The ball milling activation (BMA) method is often used to increase the chemical activity of substances or as a solid-phase synthesis method. These effects are the result of the revelation of a fresh reaction surface, crystallite size reduction, and/or an increase in solid-state defects under the influence of accumulated mechanical energy during activation.

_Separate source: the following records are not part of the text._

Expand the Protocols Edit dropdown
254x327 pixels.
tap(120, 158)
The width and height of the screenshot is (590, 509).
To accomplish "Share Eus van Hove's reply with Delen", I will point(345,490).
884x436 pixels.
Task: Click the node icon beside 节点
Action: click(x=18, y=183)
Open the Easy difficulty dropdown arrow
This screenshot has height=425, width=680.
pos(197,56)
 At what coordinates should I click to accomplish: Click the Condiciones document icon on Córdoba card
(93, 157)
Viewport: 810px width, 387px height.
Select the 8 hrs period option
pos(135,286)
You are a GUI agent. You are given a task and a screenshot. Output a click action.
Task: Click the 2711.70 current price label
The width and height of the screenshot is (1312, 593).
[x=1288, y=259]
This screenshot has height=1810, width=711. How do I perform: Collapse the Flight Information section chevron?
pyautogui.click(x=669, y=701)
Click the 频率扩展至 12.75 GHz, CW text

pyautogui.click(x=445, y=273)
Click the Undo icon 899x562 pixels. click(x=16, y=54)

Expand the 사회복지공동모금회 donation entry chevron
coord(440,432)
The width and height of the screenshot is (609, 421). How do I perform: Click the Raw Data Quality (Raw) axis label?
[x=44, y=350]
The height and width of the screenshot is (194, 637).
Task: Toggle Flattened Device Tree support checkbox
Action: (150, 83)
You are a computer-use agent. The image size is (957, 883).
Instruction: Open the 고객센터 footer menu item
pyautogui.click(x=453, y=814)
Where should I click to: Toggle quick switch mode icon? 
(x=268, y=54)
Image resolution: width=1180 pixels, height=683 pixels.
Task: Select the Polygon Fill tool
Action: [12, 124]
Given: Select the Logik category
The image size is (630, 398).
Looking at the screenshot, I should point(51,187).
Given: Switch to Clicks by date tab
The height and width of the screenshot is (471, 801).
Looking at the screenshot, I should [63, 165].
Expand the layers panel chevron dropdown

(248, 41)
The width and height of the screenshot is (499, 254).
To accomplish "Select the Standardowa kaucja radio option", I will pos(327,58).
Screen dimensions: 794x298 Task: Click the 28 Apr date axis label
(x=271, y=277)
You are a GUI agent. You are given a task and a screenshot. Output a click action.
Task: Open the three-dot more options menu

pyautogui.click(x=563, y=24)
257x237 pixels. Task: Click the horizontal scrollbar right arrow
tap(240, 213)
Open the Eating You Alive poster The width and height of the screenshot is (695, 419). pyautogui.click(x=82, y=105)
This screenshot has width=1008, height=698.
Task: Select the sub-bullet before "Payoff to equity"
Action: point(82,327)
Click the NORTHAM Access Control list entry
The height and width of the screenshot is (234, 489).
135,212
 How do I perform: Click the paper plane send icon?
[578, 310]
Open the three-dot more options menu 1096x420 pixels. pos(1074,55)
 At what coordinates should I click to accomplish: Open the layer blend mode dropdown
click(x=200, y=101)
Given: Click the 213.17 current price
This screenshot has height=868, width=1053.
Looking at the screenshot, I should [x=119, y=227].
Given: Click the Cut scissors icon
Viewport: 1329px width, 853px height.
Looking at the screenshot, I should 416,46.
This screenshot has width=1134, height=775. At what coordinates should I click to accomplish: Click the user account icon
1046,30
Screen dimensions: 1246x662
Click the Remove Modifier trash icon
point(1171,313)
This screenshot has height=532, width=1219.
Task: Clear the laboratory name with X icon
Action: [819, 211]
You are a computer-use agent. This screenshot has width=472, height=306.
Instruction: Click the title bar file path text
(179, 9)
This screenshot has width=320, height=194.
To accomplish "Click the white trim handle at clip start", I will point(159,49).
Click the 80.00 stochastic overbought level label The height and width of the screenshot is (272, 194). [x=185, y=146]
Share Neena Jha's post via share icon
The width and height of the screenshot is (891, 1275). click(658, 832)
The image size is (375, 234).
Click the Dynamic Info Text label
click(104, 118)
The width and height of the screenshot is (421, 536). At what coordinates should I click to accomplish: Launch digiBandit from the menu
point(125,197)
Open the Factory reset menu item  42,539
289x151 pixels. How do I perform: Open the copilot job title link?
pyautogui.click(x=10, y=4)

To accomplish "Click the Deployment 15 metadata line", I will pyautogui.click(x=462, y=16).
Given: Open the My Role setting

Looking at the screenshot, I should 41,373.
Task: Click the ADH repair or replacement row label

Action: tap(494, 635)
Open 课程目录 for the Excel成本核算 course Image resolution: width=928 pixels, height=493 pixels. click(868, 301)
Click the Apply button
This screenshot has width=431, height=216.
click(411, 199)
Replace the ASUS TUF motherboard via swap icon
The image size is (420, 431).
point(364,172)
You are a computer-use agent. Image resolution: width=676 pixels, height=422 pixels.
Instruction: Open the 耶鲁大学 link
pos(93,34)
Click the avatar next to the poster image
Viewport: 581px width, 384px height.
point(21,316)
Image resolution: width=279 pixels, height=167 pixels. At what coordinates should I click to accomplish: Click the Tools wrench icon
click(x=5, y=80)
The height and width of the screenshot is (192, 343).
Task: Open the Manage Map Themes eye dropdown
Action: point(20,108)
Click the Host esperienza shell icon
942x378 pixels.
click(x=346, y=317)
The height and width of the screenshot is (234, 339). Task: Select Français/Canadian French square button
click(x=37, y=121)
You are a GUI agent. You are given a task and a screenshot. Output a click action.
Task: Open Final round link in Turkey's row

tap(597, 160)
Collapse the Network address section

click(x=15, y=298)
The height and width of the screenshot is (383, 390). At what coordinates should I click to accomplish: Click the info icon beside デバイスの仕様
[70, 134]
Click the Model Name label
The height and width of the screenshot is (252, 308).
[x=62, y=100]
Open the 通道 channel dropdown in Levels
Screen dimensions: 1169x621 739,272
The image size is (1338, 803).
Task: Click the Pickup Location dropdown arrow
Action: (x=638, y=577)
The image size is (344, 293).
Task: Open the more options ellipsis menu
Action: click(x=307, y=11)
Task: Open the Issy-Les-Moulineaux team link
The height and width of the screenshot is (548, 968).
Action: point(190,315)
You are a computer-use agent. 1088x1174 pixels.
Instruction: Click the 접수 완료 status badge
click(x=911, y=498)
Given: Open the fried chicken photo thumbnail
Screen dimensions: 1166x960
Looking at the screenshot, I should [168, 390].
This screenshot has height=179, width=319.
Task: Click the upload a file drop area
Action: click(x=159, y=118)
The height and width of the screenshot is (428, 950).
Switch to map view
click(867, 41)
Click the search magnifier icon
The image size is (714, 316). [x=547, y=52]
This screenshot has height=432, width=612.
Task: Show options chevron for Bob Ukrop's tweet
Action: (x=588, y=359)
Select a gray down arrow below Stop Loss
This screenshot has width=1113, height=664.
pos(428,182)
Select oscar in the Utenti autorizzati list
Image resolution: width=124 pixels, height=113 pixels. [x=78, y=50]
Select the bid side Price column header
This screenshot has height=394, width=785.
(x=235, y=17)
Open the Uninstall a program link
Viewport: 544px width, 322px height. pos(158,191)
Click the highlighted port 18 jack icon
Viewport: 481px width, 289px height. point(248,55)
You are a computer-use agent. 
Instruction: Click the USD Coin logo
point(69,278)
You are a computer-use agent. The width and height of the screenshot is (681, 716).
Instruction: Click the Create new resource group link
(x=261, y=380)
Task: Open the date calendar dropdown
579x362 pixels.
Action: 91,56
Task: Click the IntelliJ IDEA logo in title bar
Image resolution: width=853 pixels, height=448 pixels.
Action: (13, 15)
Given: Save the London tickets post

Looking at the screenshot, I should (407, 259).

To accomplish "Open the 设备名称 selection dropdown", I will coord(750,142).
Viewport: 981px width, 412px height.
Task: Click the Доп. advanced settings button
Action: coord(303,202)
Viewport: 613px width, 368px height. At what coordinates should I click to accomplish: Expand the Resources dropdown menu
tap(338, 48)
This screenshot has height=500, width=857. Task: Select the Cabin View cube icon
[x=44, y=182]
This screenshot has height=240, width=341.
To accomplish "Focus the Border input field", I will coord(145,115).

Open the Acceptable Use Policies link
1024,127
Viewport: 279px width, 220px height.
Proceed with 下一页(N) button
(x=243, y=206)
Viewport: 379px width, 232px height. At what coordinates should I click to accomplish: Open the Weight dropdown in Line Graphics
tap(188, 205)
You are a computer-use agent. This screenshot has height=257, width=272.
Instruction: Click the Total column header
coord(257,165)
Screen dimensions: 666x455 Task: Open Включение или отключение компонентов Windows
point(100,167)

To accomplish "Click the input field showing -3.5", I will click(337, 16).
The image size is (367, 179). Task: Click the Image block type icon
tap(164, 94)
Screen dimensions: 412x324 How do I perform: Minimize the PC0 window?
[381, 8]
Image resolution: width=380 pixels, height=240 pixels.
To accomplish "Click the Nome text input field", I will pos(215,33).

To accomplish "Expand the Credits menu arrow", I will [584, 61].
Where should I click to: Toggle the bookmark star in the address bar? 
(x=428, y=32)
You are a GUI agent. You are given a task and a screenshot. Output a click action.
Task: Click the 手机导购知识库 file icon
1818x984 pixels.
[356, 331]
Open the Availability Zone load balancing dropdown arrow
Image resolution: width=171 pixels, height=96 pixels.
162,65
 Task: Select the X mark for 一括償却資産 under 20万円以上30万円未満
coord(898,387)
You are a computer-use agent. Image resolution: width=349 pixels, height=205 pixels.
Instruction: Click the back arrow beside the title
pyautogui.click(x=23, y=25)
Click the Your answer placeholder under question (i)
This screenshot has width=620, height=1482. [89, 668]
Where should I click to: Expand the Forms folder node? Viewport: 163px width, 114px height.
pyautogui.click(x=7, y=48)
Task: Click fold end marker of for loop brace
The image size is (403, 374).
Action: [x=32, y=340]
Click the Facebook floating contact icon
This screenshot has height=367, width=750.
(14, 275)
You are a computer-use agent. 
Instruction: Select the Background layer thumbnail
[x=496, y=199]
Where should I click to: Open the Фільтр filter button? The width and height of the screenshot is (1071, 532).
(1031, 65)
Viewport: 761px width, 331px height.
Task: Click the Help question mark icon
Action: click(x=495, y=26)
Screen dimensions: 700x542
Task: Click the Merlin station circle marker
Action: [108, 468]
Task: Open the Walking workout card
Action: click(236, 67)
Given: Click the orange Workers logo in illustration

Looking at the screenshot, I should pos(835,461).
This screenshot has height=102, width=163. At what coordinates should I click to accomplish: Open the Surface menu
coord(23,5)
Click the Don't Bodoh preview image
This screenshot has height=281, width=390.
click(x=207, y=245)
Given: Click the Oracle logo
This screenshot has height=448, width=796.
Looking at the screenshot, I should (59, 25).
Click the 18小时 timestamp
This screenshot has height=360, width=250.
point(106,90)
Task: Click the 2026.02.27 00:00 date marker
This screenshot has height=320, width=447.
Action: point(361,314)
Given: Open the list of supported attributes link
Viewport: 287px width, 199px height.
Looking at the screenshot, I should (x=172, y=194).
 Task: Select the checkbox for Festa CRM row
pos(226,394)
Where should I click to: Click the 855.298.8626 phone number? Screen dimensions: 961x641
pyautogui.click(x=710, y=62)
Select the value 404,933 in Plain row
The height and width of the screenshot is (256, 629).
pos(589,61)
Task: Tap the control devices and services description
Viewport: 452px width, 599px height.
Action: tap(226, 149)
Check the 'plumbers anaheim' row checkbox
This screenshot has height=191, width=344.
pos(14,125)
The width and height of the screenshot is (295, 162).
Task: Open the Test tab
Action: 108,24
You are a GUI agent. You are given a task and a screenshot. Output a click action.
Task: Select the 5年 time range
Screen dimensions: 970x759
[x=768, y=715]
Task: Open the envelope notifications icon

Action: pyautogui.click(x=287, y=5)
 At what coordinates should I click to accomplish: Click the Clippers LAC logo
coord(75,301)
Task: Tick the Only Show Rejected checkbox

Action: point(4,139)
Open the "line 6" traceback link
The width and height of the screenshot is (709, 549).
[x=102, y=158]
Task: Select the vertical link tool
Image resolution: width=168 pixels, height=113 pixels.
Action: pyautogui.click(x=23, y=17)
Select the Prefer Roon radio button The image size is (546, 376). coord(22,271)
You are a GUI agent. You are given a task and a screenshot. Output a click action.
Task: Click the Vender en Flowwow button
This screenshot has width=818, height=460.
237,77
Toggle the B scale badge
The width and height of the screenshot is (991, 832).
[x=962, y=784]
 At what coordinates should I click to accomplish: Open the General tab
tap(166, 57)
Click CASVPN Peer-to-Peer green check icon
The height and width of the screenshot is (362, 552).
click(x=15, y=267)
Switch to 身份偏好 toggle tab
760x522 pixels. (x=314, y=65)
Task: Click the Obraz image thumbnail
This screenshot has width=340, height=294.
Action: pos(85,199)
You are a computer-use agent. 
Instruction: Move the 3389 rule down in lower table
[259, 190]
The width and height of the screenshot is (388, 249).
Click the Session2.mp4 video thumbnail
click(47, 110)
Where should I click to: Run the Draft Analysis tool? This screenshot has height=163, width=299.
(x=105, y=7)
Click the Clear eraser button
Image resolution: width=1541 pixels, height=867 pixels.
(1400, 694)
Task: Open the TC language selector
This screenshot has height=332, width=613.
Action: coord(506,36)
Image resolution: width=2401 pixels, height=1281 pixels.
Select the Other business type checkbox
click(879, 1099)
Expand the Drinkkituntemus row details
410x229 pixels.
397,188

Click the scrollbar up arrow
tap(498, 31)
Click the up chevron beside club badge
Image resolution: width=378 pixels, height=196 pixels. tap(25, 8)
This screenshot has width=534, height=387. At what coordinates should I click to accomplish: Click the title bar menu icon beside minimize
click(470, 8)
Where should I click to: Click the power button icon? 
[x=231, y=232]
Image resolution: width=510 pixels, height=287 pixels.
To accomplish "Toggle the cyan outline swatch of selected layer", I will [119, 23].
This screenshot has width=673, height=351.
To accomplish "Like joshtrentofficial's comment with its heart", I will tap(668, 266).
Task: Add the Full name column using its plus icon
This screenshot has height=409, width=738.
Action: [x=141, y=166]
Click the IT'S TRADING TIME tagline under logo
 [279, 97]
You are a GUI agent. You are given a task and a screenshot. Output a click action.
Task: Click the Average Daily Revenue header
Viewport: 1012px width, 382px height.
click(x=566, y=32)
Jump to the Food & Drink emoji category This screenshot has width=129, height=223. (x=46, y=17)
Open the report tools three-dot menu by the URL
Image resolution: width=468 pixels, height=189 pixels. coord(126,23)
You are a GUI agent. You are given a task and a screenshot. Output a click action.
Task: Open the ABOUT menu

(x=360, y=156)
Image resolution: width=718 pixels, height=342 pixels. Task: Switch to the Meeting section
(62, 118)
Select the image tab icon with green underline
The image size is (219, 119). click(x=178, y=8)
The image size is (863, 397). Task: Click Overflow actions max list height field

This work investigates the influence of BMA on the crystal-chemical properties of synthetic nano-fluorapatite activated for a period of 30 and 300 min with 20 mm diameter steel grinding bodies in a planetary ball mill. The changes in the F-Ap properties were analyzed by PXRD, FTIR, and WD-XRF.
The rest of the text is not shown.